Most chicks spend their young lives being waited on by their parents; all they have to do is eat and grow. But precocial chicks are much more independent. Within hours of breaking out of their shells, the youngsters are foraging for themselves. Which is fine in temperate climes, where the chicks stay warm, but for shorebird chicks in the Canadian tundra, the cold conditions place a massive metabolic burden on their tiny bodies. Robert Ricklefs is fascinated by the precise metabolic balance that the birds strike as they stray from the nest's warmth, gathering food to fuel their fast growth rate. He needed to know how newborn chicks cope with the cold, so he began slowly cooling and warming the youngsters in the laboratory while he measured their metabolic rate, and found that the chicks seem to be saving energy by dropping their metabolic rate and letting the environment do the work as they warm up (p. 2883).
Ricklefs and Joe Williams headed north to the Canadian tundra to put the young birds to the metabolic test. But capturing the chicks was tricky. Once the youngsters have hatched, they scatter into the undergrowth, `and become invisible' says Ricklefs. So instead of returning with chicks, the team gathered eggs from six species, incubating them in the lab until they hatched. Having made sure that the chicks were happy foraging in their protected enclosure, the team began measuring a dunlin chick's metabolic rate and body temperature, as the air temperature changed.
At first, the dunlin's metabolic rate rose slowly as the air slowly cooled around it, but even with the extra metabolic effort, the chick's body temperature dropped. After the air temperature had fallen close to freezing,Williams began gently warming the chamber, expecting the chick's metabolic rate to stay high as it's body temperature recovered. But instead, the dunlin's metabolic rate fell while the chamber began warming the chick. And when Williams tested other species' chicks, they all showed the same response. Ricklefs explains that `the hysteresis was completely unexpected'.

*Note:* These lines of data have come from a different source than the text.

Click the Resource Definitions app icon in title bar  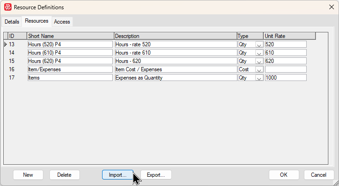point(7,7)
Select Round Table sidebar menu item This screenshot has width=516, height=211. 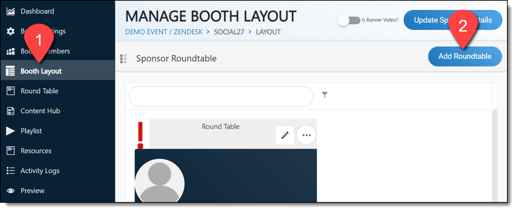coord(39,91)
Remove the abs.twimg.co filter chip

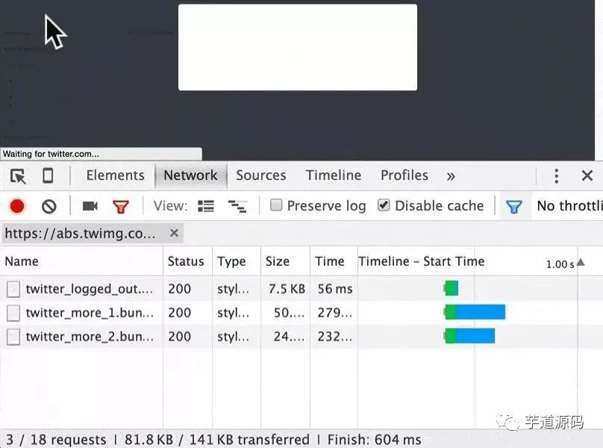point(174,233)
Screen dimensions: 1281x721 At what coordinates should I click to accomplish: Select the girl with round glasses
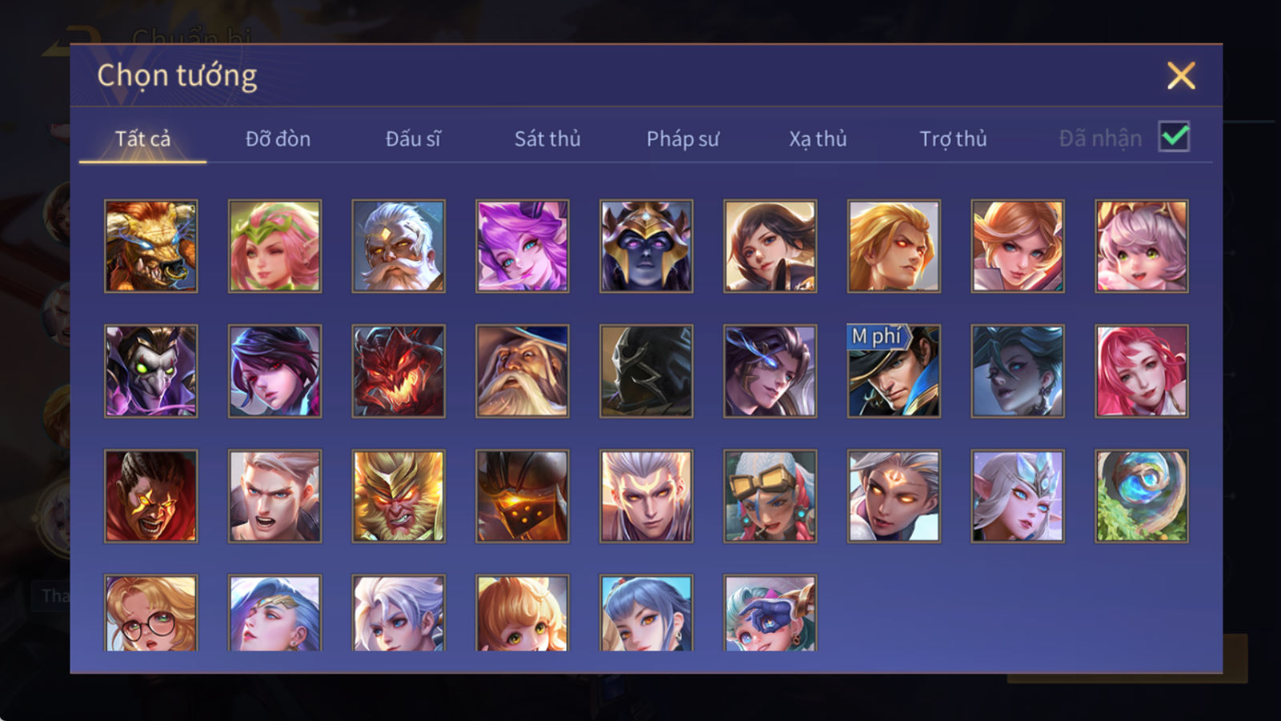pos(151,613)
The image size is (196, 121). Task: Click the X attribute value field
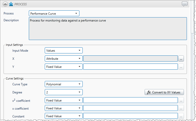[130, 59]
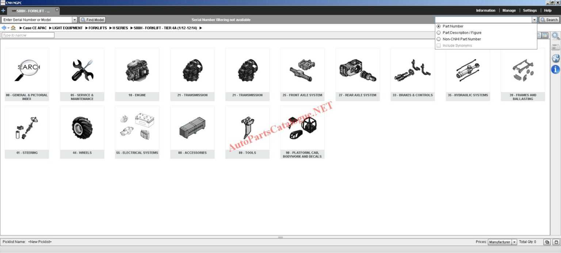Maximize the picklist panel at bottom right
Image resolution: width=561 pixels, height=253 pixels.
pyautogui.click(x=556, y=242)
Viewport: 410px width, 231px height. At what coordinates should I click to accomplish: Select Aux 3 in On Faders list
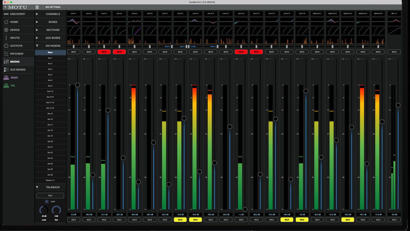click(50, 69)
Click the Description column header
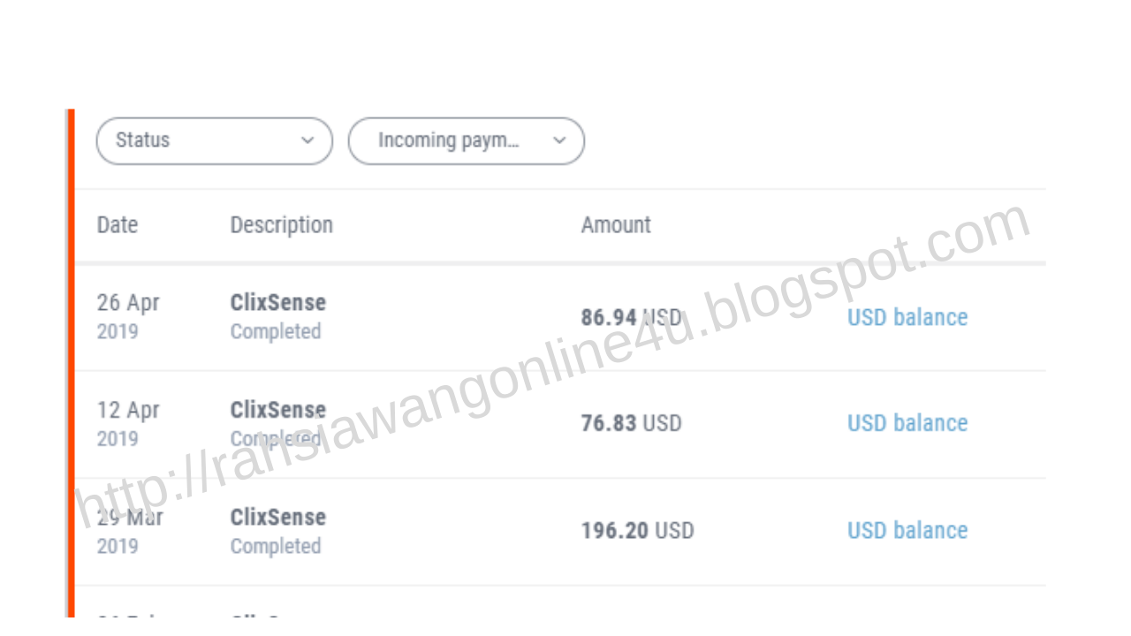Viewport: 1131px width, 636px height. tap(282, 225)
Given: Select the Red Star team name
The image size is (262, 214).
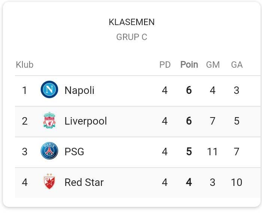Looking at the screenshot, I should (x=84, y=182).
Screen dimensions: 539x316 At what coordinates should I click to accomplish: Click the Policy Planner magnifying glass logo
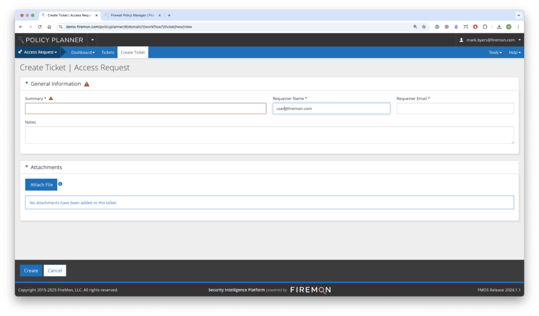pyautogui.click(x=21, y=39)
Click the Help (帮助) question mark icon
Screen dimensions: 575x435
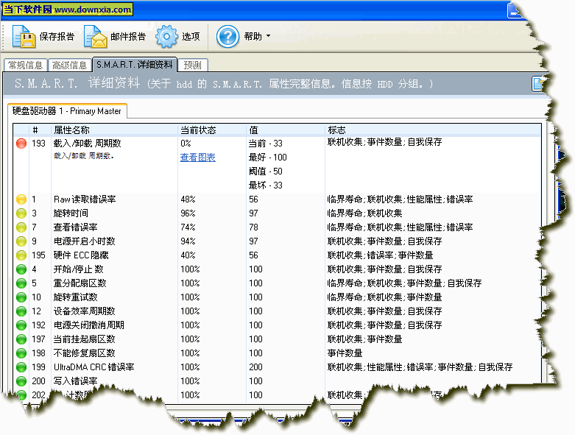[x=228, y=36]
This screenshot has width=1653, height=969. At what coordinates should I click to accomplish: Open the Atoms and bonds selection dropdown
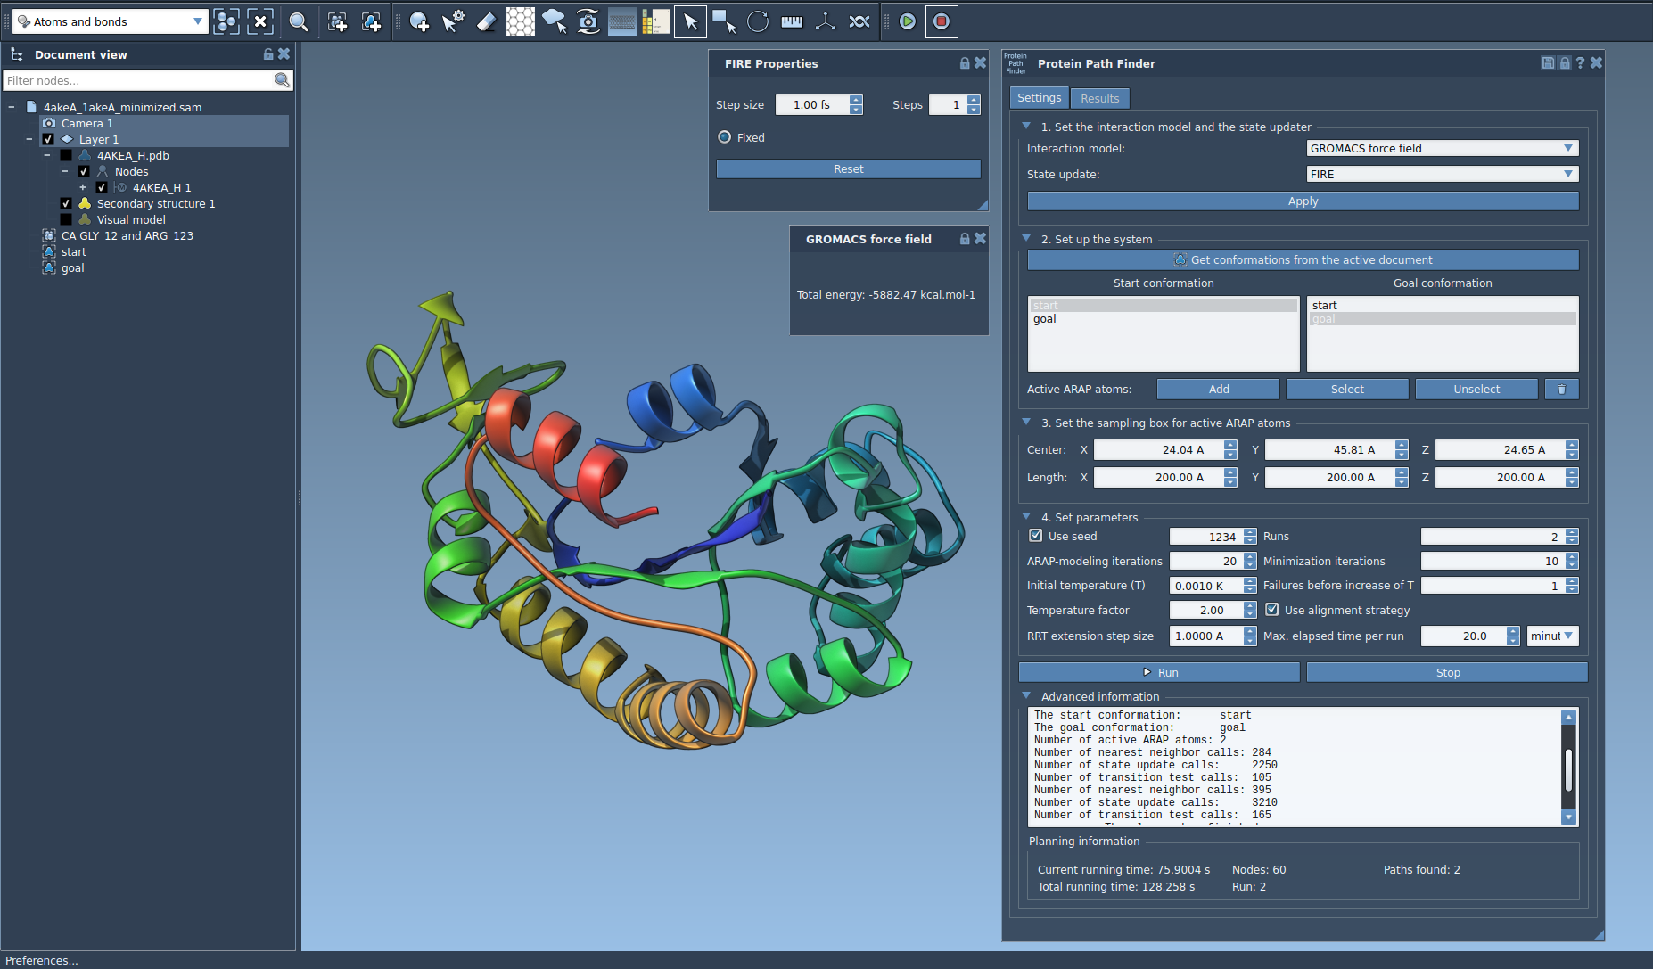[x=111, y=21]
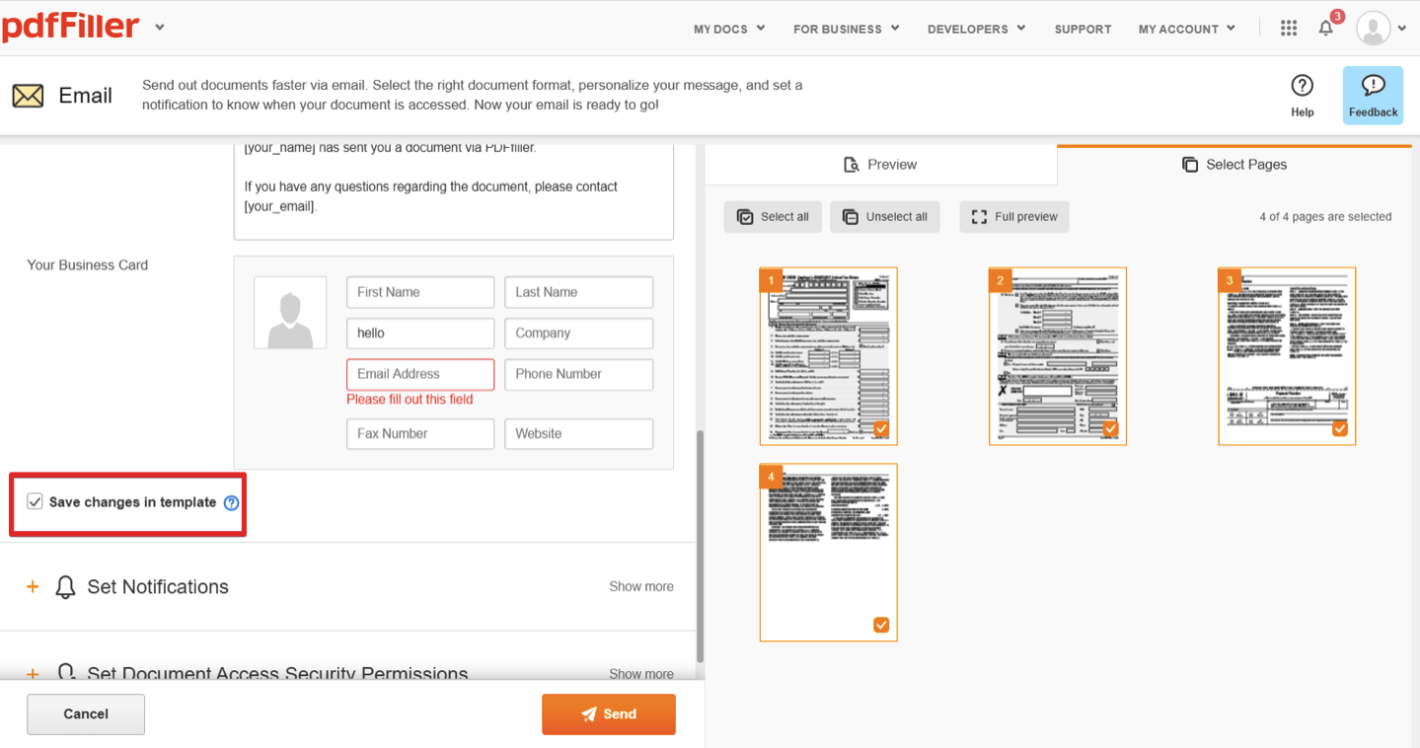The width and height of the screenshot is (1420, 748).
Task: Open the MY ACCOUNT dropdown
Action: tap(1186, 30)
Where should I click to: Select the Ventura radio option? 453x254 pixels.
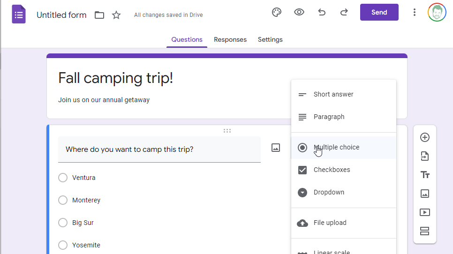63,178
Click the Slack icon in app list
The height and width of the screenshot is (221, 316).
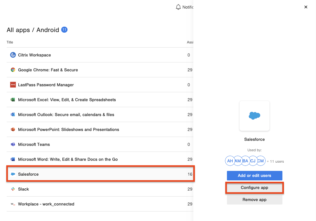(x=13, y=189)
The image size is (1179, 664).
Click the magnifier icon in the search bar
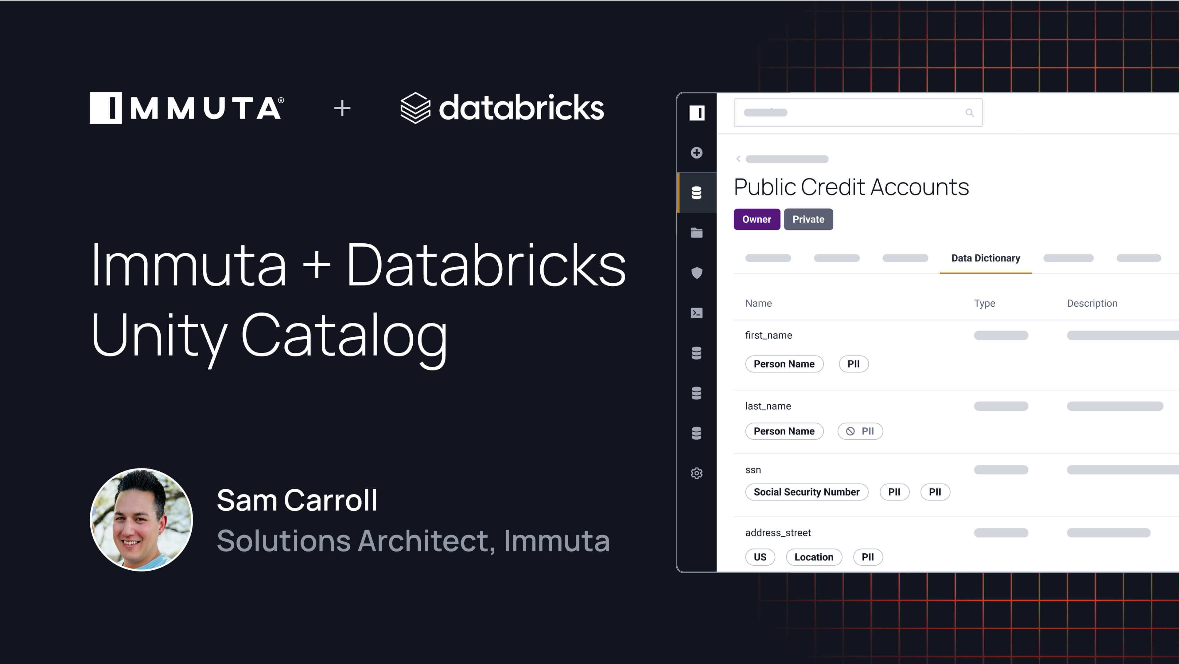[970, 112]
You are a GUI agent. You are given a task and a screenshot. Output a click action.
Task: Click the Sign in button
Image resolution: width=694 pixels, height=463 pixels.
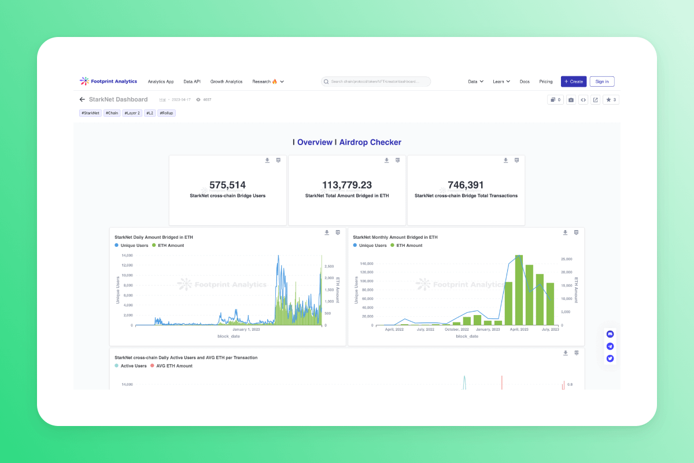(x=601, y=82)
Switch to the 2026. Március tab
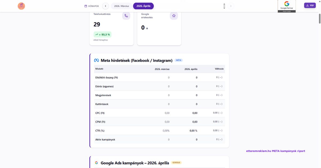The height and width of the screenshot is (168, 321). (121, 6)
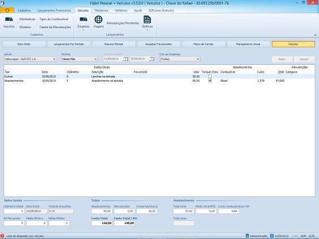Click Manutenções Pendentes in the ribbon
Viewport: 319px width, 239px height.
point(123,23)
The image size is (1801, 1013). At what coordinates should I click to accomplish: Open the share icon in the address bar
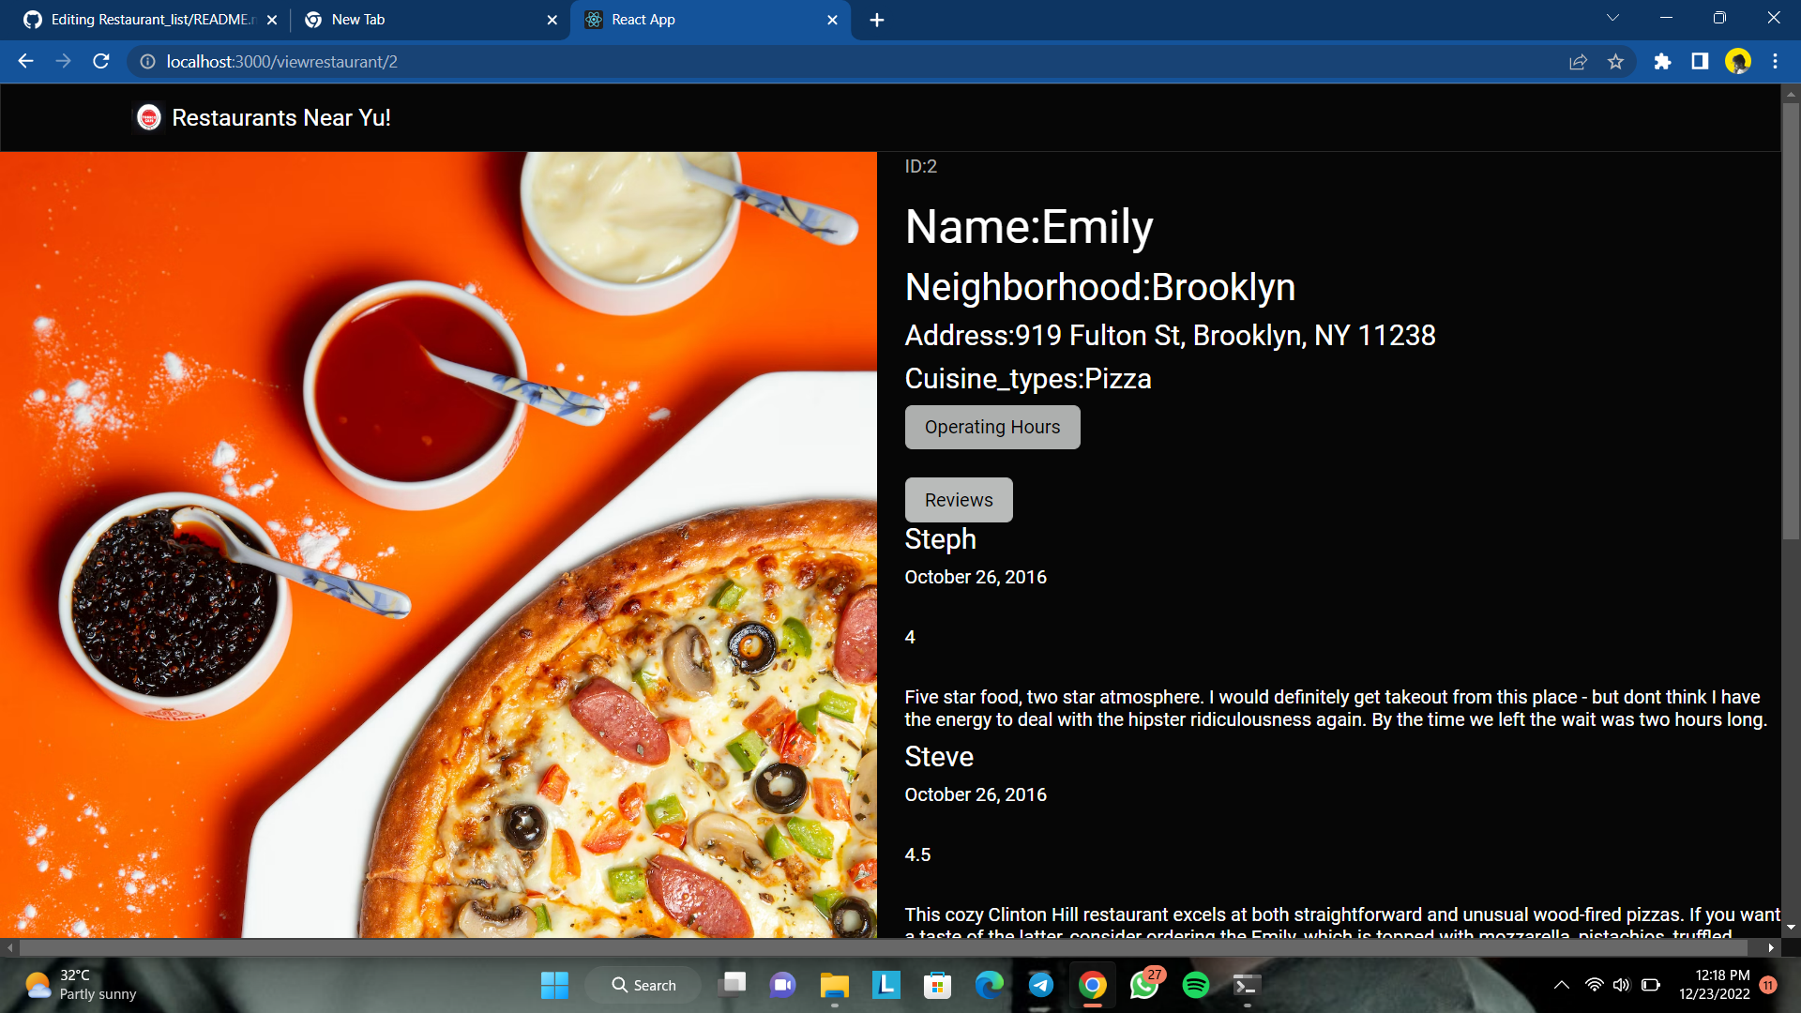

But chicks rarely experience a gentle temperature drop in their natural environment; as soon as they leave the nest they are at the mercy of the elements, so the team tested how the chicks faired when the temperature plunged to 5°C. This time the birds' metabolic rate rocketed as the chicks reacted to the large temperature gradient at their warm skins. Ricklefs explains that the rapid metabolic increase must be regulated by peripheral thermosensors, detecting the sudden drop in temperature, rather than a single thermosensor situated in the brain.
Ricklefs' original motivation for following the chick's metabolism was to take their metabolic rate as an index for the youngster's muscular development. But now that he's found that the birds' metabolic rate is dependent on their body temperature, measuring a chick's metabolic rate in the field could give a deceptive impression of their maturity. After all, a cold chick that's recently returned from a foraging trip could have a misleadingly low metabolic rate; especially if it's just been snuggling up to mum.